Please use this identifier to cite or link to this item: https://hdl.handle.net/1959.11/9244
Title: Le Théâtre Aristocratique de Molière: Analyse néo-traditionnelle d'un corpus méconnu suivant les canons de la régularité, des bienséances et de la préciosité
Contributor(s): Bailliet, Lucette Claude (author); Gossip, Christopher (supervisor); Nicholls, James (supervisor)
Conferred Date: 2009
Copyright Date: 2008
Handle Link: https://hdl.handle.net/1959.11/9244
Publication Type: Thesis Doctoral
Fields of Research (FoR) 2008: 200306 French Language
Socio-Economic Objective (SEO) 2008: 950203 Languages and Literature
Rights Statement: Copyright 2008 - Lucette Claude Bailliet
HERDC Category Description: T2 Thesis - Doctorate by Research
English Abstract: This thesis examines Molière's aristocratic theatre (an often misjudged corpus) through a neo-traditional analysis according to the canons of regularity, the proprieties and preciosity.
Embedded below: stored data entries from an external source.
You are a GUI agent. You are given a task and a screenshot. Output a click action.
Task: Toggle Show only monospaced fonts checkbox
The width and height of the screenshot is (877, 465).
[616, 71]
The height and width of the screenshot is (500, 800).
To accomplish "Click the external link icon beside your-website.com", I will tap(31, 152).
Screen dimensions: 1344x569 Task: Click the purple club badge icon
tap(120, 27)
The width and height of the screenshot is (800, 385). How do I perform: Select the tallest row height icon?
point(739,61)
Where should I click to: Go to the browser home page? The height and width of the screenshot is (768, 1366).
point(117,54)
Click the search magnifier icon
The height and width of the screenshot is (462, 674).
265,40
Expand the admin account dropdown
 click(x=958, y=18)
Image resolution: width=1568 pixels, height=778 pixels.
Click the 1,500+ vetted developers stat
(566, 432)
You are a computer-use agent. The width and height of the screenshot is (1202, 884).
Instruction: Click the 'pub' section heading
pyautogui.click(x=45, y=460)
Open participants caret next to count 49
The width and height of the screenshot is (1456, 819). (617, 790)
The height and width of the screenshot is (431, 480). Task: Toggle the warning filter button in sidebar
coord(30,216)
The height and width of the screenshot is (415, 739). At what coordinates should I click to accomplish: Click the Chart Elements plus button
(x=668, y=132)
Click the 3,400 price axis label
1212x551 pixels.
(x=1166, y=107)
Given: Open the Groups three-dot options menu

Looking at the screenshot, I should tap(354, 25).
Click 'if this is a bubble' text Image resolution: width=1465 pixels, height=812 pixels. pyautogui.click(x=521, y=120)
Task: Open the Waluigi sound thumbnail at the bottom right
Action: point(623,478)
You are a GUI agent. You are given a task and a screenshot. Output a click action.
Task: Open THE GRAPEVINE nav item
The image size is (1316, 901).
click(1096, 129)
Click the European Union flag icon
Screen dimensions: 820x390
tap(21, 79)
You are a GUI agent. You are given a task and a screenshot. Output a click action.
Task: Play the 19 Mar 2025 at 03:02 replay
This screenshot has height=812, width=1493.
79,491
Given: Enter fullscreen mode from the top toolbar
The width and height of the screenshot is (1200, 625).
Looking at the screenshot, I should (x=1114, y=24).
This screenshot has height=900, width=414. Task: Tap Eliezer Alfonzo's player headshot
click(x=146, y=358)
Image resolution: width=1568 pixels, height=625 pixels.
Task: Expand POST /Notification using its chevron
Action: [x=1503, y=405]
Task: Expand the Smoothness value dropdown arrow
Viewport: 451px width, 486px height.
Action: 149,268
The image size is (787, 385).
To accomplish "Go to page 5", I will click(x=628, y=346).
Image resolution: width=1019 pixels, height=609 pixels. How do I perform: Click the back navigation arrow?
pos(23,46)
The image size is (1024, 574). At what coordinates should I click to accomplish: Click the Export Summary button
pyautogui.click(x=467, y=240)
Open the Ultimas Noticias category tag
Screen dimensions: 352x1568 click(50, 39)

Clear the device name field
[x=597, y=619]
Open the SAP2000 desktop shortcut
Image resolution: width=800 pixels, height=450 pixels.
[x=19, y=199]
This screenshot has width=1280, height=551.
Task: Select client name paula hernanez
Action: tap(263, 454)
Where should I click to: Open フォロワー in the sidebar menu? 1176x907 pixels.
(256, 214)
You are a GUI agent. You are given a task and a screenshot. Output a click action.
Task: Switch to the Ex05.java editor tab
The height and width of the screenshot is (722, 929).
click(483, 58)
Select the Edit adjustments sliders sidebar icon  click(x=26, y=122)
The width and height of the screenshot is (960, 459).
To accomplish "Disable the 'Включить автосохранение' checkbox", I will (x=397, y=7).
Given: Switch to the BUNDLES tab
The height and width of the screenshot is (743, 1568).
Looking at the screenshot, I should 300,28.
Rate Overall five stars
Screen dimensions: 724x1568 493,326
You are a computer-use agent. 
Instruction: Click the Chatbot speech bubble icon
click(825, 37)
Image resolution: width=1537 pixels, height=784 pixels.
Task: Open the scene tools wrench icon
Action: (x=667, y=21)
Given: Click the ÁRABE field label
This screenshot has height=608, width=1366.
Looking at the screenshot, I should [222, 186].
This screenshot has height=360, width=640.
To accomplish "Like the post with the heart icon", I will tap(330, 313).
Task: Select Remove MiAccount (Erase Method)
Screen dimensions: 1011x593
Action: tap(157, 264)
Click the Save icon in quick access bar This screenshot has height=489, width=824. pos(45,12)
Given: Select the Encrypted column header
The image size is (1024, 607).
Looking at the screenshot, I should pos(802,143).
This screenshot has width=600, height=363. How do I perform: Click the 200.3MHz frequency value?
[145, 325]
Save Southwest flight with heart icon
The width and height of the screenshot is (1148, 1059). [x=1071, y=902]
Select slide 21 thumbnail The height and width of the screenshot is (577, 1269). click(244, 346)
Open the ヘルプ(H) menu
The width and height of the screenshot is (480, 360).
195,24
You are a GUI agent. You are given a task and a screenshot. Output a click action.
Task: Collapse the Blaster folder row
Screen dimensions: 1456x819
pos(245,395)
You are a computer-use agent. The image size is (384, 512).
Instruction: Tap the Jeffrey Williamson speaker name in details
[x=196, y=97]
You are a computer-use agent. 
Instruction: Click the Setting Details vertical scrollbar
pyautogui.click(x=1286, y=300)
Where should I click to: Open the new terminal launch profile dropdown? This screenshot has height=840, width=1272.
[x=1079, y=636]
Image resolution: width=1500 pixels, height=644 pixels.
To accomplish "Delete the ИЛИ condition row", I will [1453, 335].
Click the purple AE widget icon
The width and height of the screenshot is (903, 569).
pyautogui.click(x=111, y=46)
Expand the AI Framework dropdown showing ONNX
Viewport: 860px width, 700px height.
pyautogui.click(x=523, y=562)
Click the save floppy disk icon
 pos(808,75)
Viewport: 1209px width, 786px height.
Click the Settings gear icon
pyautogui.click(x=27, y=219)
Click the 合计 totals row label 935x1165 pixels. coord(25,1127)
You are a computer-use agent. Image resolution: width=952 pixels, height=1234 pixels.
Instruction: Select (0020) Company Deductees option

After more than three centuries, Molière's theatre is well known or so we think. However, parts of his work are largely ignored or disparaged by the critics. This is largely because they do not know how to deal with the farces written at the beginning of his Paris career or the court theatre created during royal festivities. The first group of plays is said to be insignificant and derived mainly from the 'commedia dell'arte', while the second is simply dismissed as having been nothing more than court entrainment prepared for special occasions at the request of the King. It is on this second group that we have focused our attention. Current views are that this theatre is of second-rate and does not need any further recognition. Considering the French seventeenth-century predilection for cultural excellence, it is difficult to accept this opinion. In view of Molière's avowed desire to please the aristocratic public, we have identified elements that we believe would have been pleasing to this audience and have selected a number of plays, which reflect these parameters. Then we have applied to this discrete group of eleven plays the rules of verisimilitude and propriety established by theorists of the seventeenth-century theatre and have examined how this 'aristocratic' theatre measured up.